Provided text:
The world’s longest bridge in the world – by far – is the Danyang-Kunshan Grand Bridgeon the Beijing-to-Shanghai high-speed rail link. Stretching across the Yangtze delta, and completed in 2010, the Danyang-Kunshan is no less than 102 miles long. That’s over 29 times the length of Bromford Viaduct near Birmingham, the UK’s longest bridge. And it’s 116 times longer than the Humber Bridge, our widest single-span crossing.
The world’s second-longest bridge is also in China. The Tianjin Grand stretches over 70 miles long, part of the Beijing-to-Shanghai rail link and also completed in 2010. The third-longest bridge is Chinese too. But the Weinan Weihe Grand Bridge is on the Zhengzhou-Xi’an railway and spans just under 50 miles.
No less than nine of the world’s 12 longest bridges are in China, all of them built over the last decade or so. The longest bridge in America, the 24-mile Lake Pontchartrain Causeway in Louisiana, was opened in 1956.
It’s easy to cite superlatives about China’s development. But the pace at which the People’s Republic is now building bridges, and the record-smashing scale of its ambition, is quite astonishing.
Since adopting market-based reforms in the late-1970s, China has grown on average by 9.8pc a year, compared with 2.5pc in America. Back in 1980, the economy was just one 10th that of the US – and still just half, as recently as 2004.

Supplied information:

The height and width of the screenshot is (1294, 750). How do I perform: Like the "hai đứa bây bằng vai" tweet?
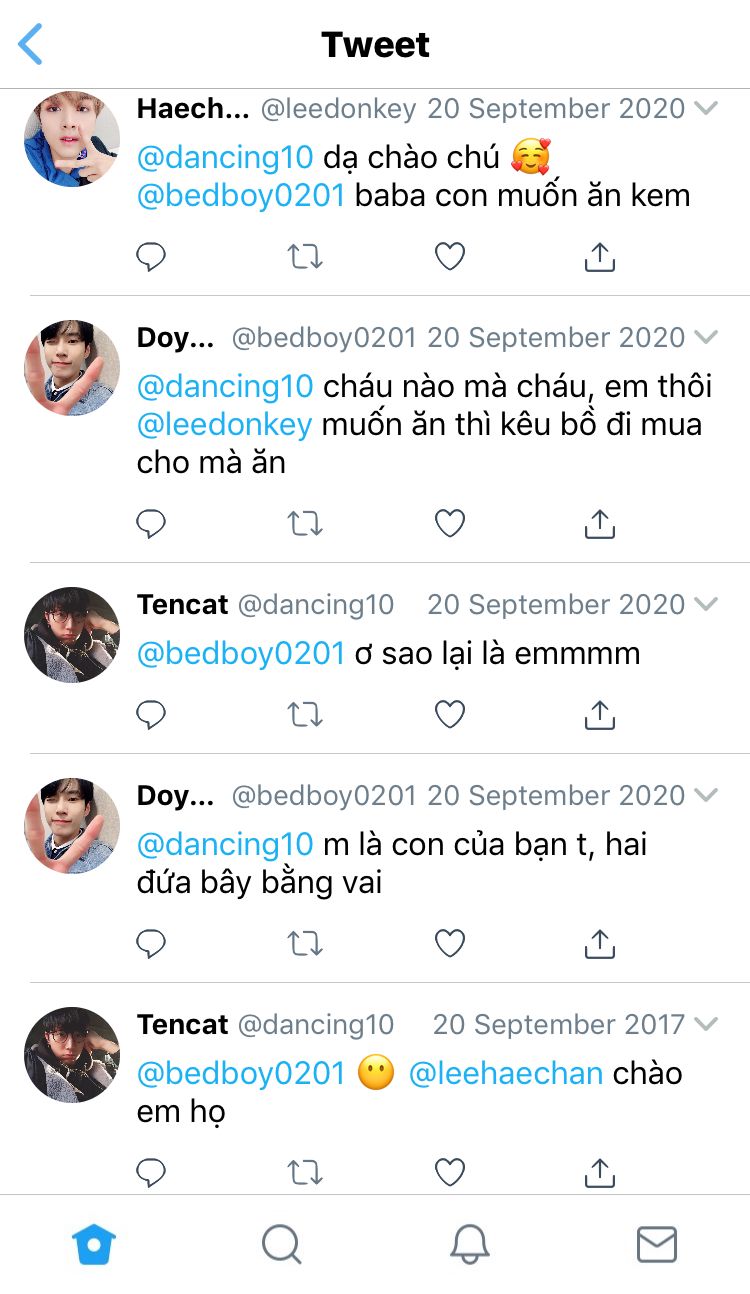450,943
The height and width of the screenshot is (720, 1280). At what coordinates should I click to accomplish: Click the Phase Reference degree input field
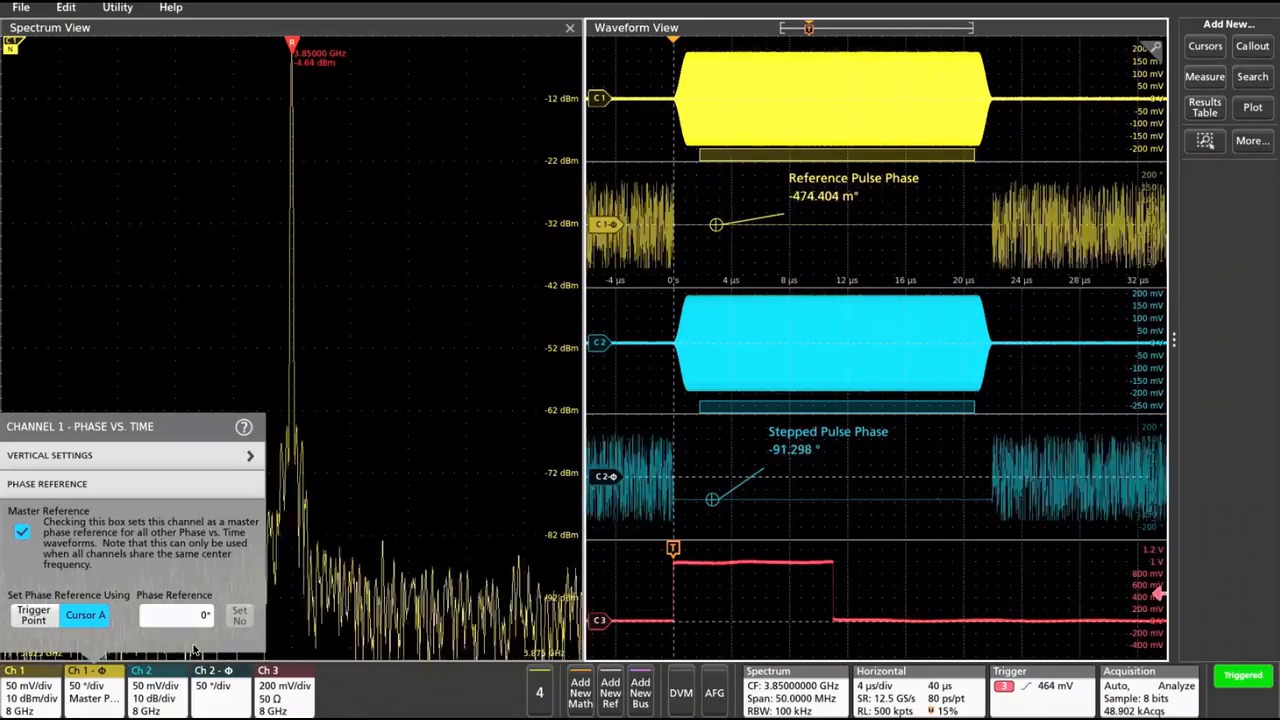175,615
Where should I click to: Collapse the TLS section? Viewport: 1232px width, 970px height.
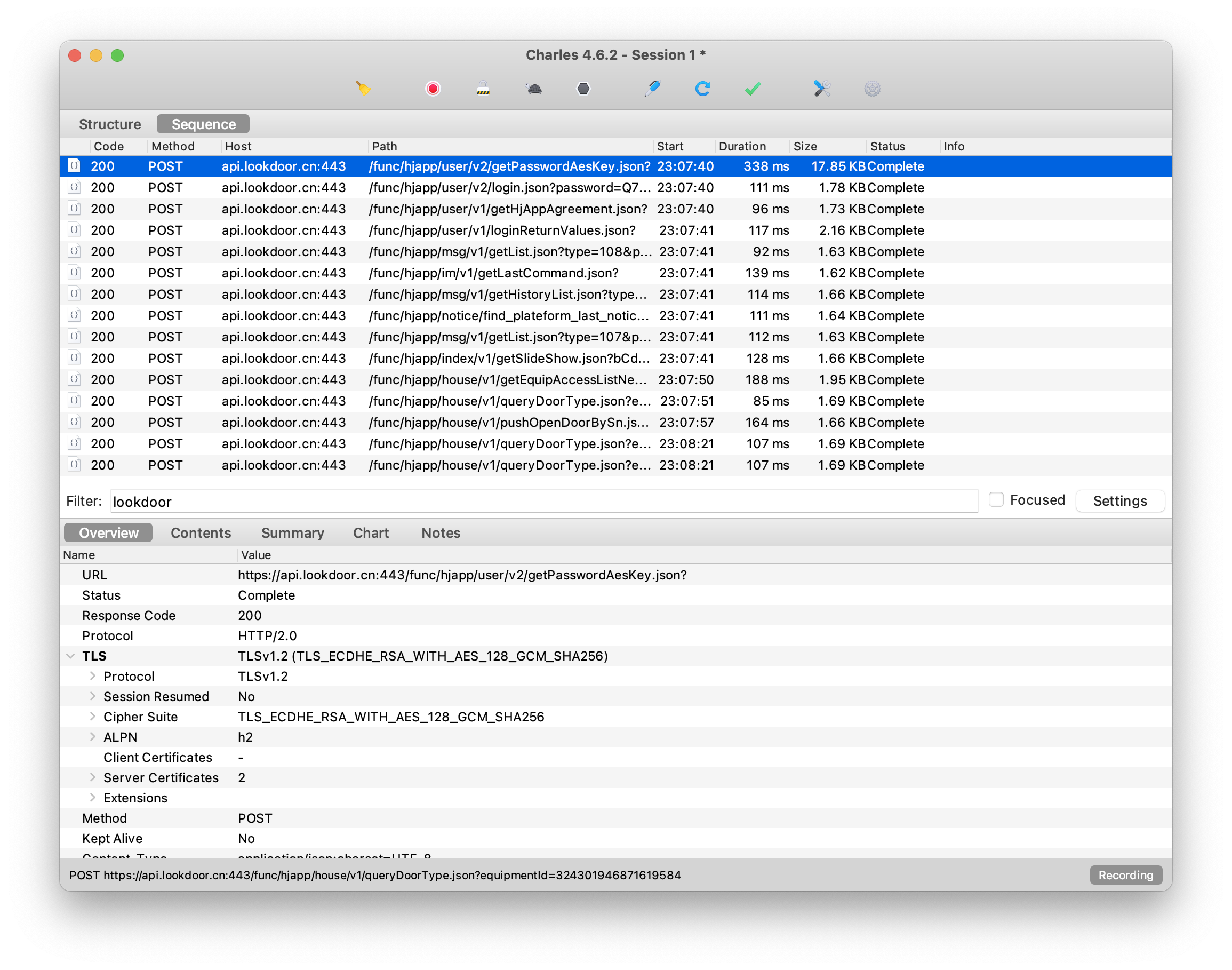coord(71,656)

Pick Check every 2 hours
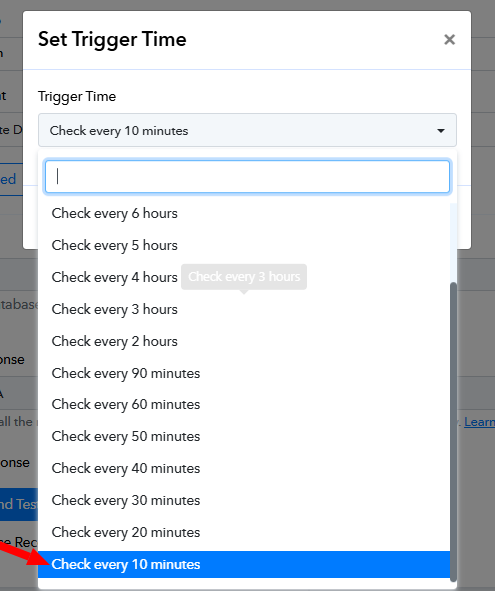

Challenges:
1. Write out the passage on the world's longest bridges word for word, in full.
2. Put the lines of the listing into a JSON list of strings, one string per line. Skip blank lines and leave the pictures out.

Task results:
1.
The world’s longest bridge in the world – by far – is the Danyang-Kunshan Grand Bridgeon the Beijing-to-Shanghai high-speed rail link. Stretching across the Yangtze delta, and completed in 2010, the Danyang-Kunshan is no less than 102 miles long. That’s over 29 times the length of Bromford Viaduct near Birmingham, the UK’s longest bridge. And it’s 116 times longer than the Humber Bridge, our widest single-span crossing.
The world’s second-longest bridge is also in China. The Tianjin Grand stretches over 70 miles long, part of the Beijing-to-Shanghai rail link and also completed in 2010. The third-longest bridge is Chinese too. But the Weinan Weihe Grand Bridge is on the Zhengzhou-Xi’an railway and spans just under 50 miles.
No less than nine of the world’s 12 longest bridges are in China, all of them built over the last decade or so. The longest bridge in America, the 24-mile Lake Pontchartrain Causeway in Louisiana, was opened in 1956.
It’s easy to cite superlatives about China’s development. But the pace at which the People’s Republic is now building bridges, and the record-smashing scale of its ambition, is quite astonishing.
Since adopting market-based reforms in the late-1970s, China has grown on average by 9.8pc a year, compared with 2.5pc in America. Back in 1980, the economy was just one 10th that of the US – and still just half, as recently as 2004.

2.
[
  "The height and width of the screenshot is (1294, 750). How do I perform: Like the \"hai đứa bây bằng vai\" tweet?",
  "450,943",
  "The height and width of the screenshot is (720, 1280). At what coordinates should I click to accomplish: Click the Phase Reference degree input field",
  "175,615",
  "Where should I click to: Collapse the TLS section? Viewport: 1232px width, 970px height.",
  "coord(71,656)",
  "Pick Check every 2 hours"
]